> _Exercise brief_
Output all records precisely as written.

Stored data START

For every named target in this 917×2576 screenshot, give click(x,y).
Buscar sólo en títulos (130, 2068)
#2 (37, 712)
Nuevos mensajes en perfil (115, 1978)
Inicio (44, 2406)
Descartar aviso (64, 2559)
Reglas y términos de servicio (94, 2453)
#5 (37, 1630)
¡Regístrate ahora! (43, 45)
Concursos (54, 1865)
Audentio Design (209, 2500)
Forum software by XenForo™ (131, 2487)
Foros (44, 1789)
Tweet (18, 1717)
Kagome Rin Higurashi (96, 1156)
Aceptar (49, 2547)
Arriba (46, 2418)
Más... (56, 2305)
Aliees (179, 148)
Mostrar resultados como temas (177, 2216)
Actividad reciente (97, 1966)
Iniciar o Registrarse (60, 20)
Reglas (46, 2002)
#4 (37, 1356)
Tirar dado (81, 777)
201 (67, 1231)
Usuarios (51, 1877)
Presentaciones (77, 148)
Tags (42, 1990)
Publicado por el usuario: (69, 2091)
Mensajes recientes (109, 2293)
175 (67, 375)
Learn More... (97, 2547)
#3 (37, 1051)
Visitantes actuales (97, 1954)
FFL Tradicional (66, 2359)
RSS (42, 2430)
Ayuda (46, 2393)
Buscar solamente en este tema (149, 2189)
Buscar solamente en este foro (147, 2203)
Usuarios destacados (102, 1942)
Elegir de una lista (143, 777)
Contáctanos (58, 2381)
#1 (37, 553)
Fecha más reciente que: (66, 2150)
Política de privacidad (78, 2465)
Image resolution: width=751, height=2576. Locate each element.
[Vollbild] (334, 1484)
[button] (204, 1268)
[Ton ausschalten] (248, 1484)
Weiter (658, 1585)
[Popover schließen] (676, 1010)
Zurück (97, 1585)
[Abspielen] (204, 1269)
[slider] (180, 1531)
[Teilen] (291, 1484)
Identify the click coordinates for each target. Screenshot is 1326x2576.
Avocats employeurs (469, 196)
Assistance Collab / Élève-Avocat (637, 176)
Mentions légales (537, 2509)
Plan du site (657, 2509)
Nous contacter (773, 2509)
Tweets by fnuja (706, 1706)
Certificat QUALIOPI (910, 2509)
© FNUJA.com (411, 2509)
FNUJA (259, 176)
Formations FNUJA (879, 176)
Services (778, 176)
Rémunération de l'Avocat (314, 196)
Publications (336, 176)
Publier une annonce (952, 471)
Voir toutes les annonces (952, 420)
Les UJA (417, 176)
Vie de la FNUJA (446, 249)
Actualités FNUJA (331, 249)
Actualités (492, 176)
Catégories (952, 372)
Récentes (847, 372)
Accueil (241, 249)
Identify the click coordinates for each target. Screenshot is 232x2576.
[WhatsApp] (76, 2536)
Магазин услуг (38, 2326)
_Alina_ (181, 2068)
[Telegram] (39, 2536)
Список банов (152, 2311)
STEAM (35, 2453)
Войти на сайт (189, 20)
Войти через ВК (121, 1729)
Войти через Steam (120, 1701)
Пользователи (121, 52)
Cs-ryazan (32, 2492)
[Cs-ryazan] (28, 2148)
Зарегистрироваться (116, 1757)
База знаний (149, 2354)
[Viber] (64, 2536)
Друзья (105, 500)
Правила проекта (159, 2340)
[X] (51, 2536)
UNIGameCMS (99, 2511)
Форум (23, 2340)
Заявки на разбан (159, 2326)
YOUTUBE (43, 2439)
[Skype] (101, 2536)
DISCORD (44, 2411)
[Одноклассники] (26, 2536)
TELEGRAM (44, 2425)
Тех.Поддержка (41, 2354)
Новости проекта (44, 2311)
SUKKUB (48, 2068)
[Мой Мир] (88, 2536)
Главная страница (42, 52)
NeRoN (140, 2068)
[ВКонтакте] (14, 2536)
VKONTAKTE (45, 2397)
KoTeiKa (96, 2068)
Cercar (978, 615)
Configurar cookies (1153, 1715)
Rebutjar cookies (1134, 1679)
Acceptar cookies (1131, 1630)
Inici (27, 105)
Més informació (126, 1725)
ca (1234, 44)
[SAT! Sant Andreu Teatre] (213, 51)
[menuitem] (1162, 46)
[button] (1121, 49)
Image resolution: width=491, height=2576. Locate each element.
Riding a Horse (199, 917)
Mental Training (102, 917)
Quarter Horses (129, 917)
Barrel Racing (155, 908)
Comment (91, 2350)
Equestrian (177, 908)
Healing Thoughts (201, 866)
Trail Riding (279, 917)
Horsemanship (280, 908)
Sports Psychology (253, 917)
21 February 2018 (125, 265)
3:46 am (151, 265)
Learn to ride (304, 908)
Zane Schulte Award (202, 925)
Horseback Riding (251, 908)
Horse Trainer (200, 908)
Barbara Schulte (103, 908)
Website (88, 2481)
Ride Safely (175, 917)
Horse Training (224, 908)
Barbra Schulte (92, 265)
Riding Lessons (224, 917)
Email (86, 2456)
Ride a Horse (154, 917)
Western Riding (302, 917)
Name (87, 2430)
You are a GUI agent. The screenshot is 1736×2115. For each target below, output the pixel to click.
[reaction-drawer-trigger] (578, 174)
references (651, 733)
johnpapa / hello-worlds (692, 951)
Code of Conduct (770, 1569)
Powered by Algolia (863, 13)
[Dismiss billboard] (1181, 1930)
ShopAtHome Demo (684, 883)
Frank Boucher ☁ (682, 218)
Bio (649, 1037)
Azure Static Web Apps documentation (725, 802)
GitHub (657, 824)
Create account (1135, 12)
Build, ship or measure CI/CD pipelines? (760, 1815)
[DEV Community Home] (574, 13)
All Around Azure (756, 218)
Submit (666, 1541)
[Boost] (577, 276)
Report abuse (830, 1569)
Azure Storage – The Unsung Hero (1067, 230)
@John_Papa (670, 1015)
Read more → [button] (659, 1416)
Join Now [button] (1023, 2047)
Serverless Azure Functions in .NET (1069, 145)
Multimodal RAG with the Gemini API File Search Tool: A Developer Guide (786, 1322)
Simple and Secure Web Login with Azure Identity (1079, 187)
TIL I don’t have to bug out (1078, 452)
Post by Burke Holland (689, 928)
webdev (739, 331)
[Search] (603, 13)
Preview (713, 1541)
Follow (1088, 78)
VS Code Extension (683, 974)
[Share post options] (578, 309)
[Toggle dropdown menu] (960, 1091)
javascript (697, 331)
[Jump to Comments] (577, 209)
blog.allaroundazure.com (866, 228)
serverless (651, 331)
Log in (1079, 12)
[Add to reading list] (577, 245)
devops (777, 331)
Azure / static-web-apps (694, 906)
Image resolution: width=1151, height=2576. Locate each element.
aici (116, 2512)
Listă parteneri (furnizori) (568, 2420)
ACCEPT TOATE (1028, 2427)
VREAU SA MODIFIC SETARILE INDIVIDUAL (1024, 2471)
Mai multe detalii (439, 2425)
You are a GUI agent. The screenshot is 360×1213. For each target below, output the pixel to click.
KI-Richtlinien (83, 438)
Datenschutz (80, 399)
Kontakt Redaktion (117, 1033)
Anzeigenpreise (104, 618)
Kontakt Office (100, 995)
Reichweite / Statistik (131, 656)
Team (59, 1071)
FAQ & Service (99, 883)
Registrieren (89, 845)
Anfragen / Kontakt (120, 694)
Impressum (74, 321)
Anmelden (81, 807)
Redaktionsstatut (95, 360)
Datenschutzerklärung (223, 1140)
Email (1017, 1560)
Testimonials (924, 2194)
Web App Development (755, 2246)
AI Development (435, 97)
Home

Stored data END

> _Exercise answer_
For every named target in this 917×2576 screenshot, give click(x,y).
Buscar sólo en títulos (130, 2068)
#2 (37, 712)
Nuevos mensajes en perfil (115, 1978)
Inicio (44, 2406)
Descartar aviso (64, 2559)
Reglas y términos de servicio (94, 2453)
#5 (37, 1630)
¡Regístrate ahora! (43, 45)
Concursos (54, 1865)
Audentio Design (209, 2500)
Forum software by XenForo™ (131, 2487)
Foros (44, 1789)
Tweet (18, 1717)
Kagome Rin Higurashi (96, 1156)
Aceptar (49, 2547)
Arriba (46, 2418)
Más... (56, 2305)
Aliees (179, 148)
Mostrar resultados como temas (177, 2216)
Actividad reciente (97, 1966)
Iniciar o Registrarse (60, 20)
Reglas (46, 2002)
#4 (37, 1356)
Tirar dado (81, 777)
201 (67, 1231)
Usuarios (51, 1877)
Presentaciones (77, 148)
Tags (42, 1990)
Publicado por el usuario: (69, 2091)
Mensajes recientes (109, 2293)
175 (67, 375)
Learn More... (97, 2547)
#3 (37, 1051)
Visitantes actuales (97, 1954)
FFL Tradicional (66, 2359)
RSS (42, 2430)
Ayuda (46, 2393)
Buscar solamente en este tema (149, 2189)
Buscar solamente en este foro (147, 2203)
Usuarios destacados (102, 1942)
Elegir de una lista (143, 777)
Contáctanos (58, 2381)
#1 (37, 553)
Fecha más reciente que: (66, 2150)
Política de privacidad (78, 2465)
Image resolution: width=751, height=2576. Locate each element.
[Vollbild] (334, 1484)
[button] (204, 1268)
[Ton ausschalten] (248, 1484)
Weiter (658, 1585)
[Popover schließen] (676, 1010)
Zurück (97, 1585)
[Abspielen] (204, 1269)
[slider] (180, 1531)
[Teilen] (291, 1484)
Identify the click coordinates for each target. Screenshot is 1326x2576.
Avocats employeurs (469, 196)
Assistance Collab / Élève-Avocat (637, 176)
Mentions légales (537, 2509)
Plan du site (657, 2509)
Nous contacter (773, 2509)
Tweets by fnuja (706, 1706)
Certificat QUALIOPI (910, 2509)
© FNUJA.com (411, 2509)
FNUJA (259, 176)
Formations FNUJA (879, 176)
Services (778, 176)
Rémunération de l'Avocat (314, 196)
Publications (336, 176)
Publier une annonce (952, 471)
Voir toutes les annonces (952, 420)
Les UJA (417, 176)
Vie de la FNUJA (446, 249)
Actualités FNUJA (331, 249)
Actualités (492, 176)
Catégories (952, 372)
Récentes (847, 372)
Accueil (241, 249)
Identify the click coordinates for each target. Screenshot is 232x2576.
[WhatsApp] (76, 2536)
Магазин услуг (38, 2326)
_Alina_ (181, 2068)
[Telegram] (39, 2536)
Список банов (152, 2311)
STEAM (35, 2453)
Войти на сайт (189, 20)
Войти через ВК (121, 1729)
Войти через Steam (120, 1701)
Пользователи (121, 52)
Cs-ryazan (32, 2492)
[Cs-ryazan] (28, 2148)
Зарегистрироваться (116, 1757)
База знаний (149, 2354)
[Viber] (64, 2536)
Друзья (105, 500)
Правила проекта (159, 2340)
[X] (51, 2536)
UNIGameCMS (99, 2511)
Форум (23, 2340)
Заявки на разбан (159, 2326)
YOUTUBE (43, 2439)
[Skype] (101, 2536)
DISCORD (44, 2411)
[Одноклассники] (26, 2536)
TELEGRAM (44, 2425)
Тех.Поддержка (41, 2354)
Новости проекта (44, 2311)
SUKKUB (48, 2068)
[Мой Мир] (88, 2536)
Главная страница (42, 52)
NeRoN (140, 2068)
[ВКонтакте] (14, 2536)
VKONTAKTE (45, 2397)
KoTeiKa (96, 2068)
Cercar (978, 615)
Configurar cookies (1153, 1715)
Rebutjar cookies (1134, 1679)
Acceptar cookies (1131, 1630)
Inici (27, 105)
Més informació (126, 1725)
ca (1234, 44)
[SAT! Sant Andreu Teatre] (213, 51)
[menuitem] (1162, 46)
[button] (1121, 49)
Image resolution: width=491, height=2576. Locate each element.
Riding a Horse (199, 917)
Mental Training (102, 917)
Quarter Horses (129, 917)
Barrel Racing (155, 908)
Comment (91, 2350)
Equestrian (177, 908)
Healing Thoughts (201, 866)
Trail Riding (279, 917)
Horsemanship (280, 908)
Sports Psychology (253, 917)
21 February 2018 (125, 265)
3:46 am (151, 265)
Learn to ride (304, 908)
Zane Schulte Award (202, 925)
Horseback Riding (251, 908)
Horse Trainer (200, 908)
Barbara Schulte (103, 908)
Website (88, 2481)
Ride Safely (175, 917)
Horse Training (224, 908)
Barbra Schulte (92, 265)
Riding Lessons (224, 917)
Email (86, 2456)
Ride a Horse (154, 917)
Western Riding (302, 917)
Name (87, 2430)
You are a GUI agent. The screenshot is 1736×2115. For each target below, output the pixel to click.
[reaction-drawer-trigger] (578, 174)
references (651, 733)
johnpapa / hello-worlds (692, 951)
Code of Conduct (770, 1569)
Powered by Algolia (863, 13)
[Dismiss billboard] (1181, 1930)
ShopAtHome Demo (684, 883)
Frank Boucher ☁ (682, 218)
Bio (649, 1037)
Azure Static Web Apps documentation (725, 802)
GitHub (657, 824)
Create account (1135, 12)
Build, ship or measure CI/CD pipelines? (760, 1815)
[DEV Community Home] (574, 13)
All Around Azure (756, 218)
Submit (666, 1541)
[Boost] (577, 276)
Report abuse (830, 1569)
Azure Storage – The Unsung Hero (1067, 230)
@John_Papa (670, 1015)
Read more → [button] (659, 1416)
Join Now [button] (1023, 2047)
Serverless Azure Functions in .NET (1069, 145)
Multimodal RAG with the Gemini API File Search Tool: A Developer Guide (786, 1322)
Simple and Secure Web Login with Azure Identity (1079, 187)
TIL I don’t have to bug out (1078, 452)
Post by Burke Holland (689, 928)
webdev (739, 331)
[Search] (603, 13)
Preview (713, 1541)
Follow (1088, 78)
VS Code Extension (683, 974)
[Share post options] (578, 309)
[Toggle dropdown menu] (960, 1091)
javascript (697, 331)
[Jump to Comments] (577, 209)
blog.allaroundazure.com (866, 228)
serverless (651, 331)
Log in (1079, 12)
[Add to reading list] (577, 245)
devops (777, 331)
Azure / static-web-apps (694, 906)
Image resolution: width=1151, height=2576. Locate each element.
aici (116, 2512)
Listă parteneri (furnizori) (568, 2420)
ACCEPT TOATE (1028, 2427)
VREAU SA MODIFIC SETARILE INDIVIDUAL (1024, 2471)
Mai multe detalii (439, 2425)
You are a GUI agent. The screenshot is 360×1213. For each target below, output the pixel to click.
KI-Richtlinien (83, 438)
Datenschutz (80, 399)
Kontakt Redaktion (117, 1033)
Anzeigenpreise (104, 618)
Kontakt Office (100, 995)
Reichweite / Statistik (131, 656)
Team (59, 1071)
FAQ & Service (99, 883)
Registrieren (89, 845)
Anfragen / Kontakt (120, 694)
Impressum (74, 321)
Anmelden (81, 807)
Redaktionsstatut (95, 360)
Datenschutzerklärung (223, 1140)
Email (1017, 1560)
Testimonials (924, 2194)
Web App Development (755, 2246)
AI Development (435, 97)
Home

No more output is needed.